Pelajaran Hidup Dari Nenek Penjual Kerupuk Kulit Ikan
Mata wanita tua itu nampak berkaca-kaca. Saat saya lemparkan
pertanyaan: “Kenapa masih jualan nek? Bukannya lebih enak di rumah?”
Tanpa saya sangka, nenek yang semula berdiri sembari
menawarkan dagangannya itu, langsung jongkok. Sambil membolak-balikkan kerupuk
dagangannya, dia bertutur kepada saya.
“Nenek harus terus
cari duit, nak,” katanya lirih.
Jujur, saya jadi merasa bersalah. Jika saya beli saja tanpa
bertanya, mungkin si nenek akan lebih gembira. Ini, dengan pertanyaan itu, si
nenek jadi sedih. Dan malah menceritakan latar belakang kenapa dia harus
berjualan.
“Suami nenek sudah 13 tahun meninggal. Jadi nenek tetap
harus mencari duit,” terang si nenek. Tangan layunya itu tampak menggendong
keranjang plastik yang berisi dagangan: kerupuk
kulit ikan nila. Sementara tampilan wajahnya dibuat ceria. Bedak putih di
wajah senjanya itu, sengaja dibuat tebal. Untuk menutupi kulitnya yang makin
keriput, mungkin, pikir saya.
Saya sendiri tak menyadari kehadiran sang nenek.

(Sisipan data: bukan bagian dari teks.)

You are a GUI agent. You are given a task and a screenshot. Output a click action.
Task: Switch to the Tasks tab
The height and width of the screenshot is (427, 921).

Tiba-tiba
saja dia sudah berdiri di depan saya, yang minggu itu berolah raga di lapangan
Merdeka, Medan.
“Ini dicicipi contohnya, dirasain biar tau enak atau nggak,”
kata si nenek, sembari menyodorkan toples persegi berisi kerupuk kulit ikan nila. Awalnya saya menolak
menyicipi, meskipun saya berniat membeli. Namun si nenek tetap saja
menyodorkan. Rupanya kerupuk itu memang enak.
“Delapan ribu aja perbungkus nak, ambil dua, lima belas ribu,
kalau mau tiga cukup dua puluh ribu aja,” katanya. Saat proses pembayaran
itulah, saya akhirnya bertanya lebih jauh.
“Nenek dari Binjai, di KM 18,” kata si nenek.
“Loh, jadi kemari (Medan) bagaimana nek?” Tanya saya.
“Naik angkot. Ya namanya cari duit, kemanapun harus
diusahain,’ katanya lagi.
Tatapan matanya masih tajam. Gerakan tangannya juga masih
cukup cekatan. Feeling saya, usia nenek itu di atas 60 hampir 70 tahun. Maklum,
jalannya sudah sedikit membungkuk.
Saya coba untuk tidak berlama-lama dengan si nenek. Karena dagangannya
relatif masih banyak. Dia harus terus berkeliling, untuk membawa pulang rupiah,
bagi keberlangsungan hidupnya.
Saat akan beranjak, saya berujar ke si nenek. “Tetap
semangat ya nek, mudah-mudahan nenek terus sehat. Supaya terus bisa jualan.” Rupanya
ini yang membuat mata si nenek jadi berkaca-kaca lagi.
Si nenek, yang saya lupa mengambil foto dan menanyakan
namanya, memberi saya pelajaran hidup. Tidak ada kata tua untuk berusaha. Minimal
ada satu pelajaran penting lainnya, bahwa mengusahakan rupiah melalui peluh
sendiri, lebih mulia dari sekedar meminta-minta. Dan si nenek membuktikan itu.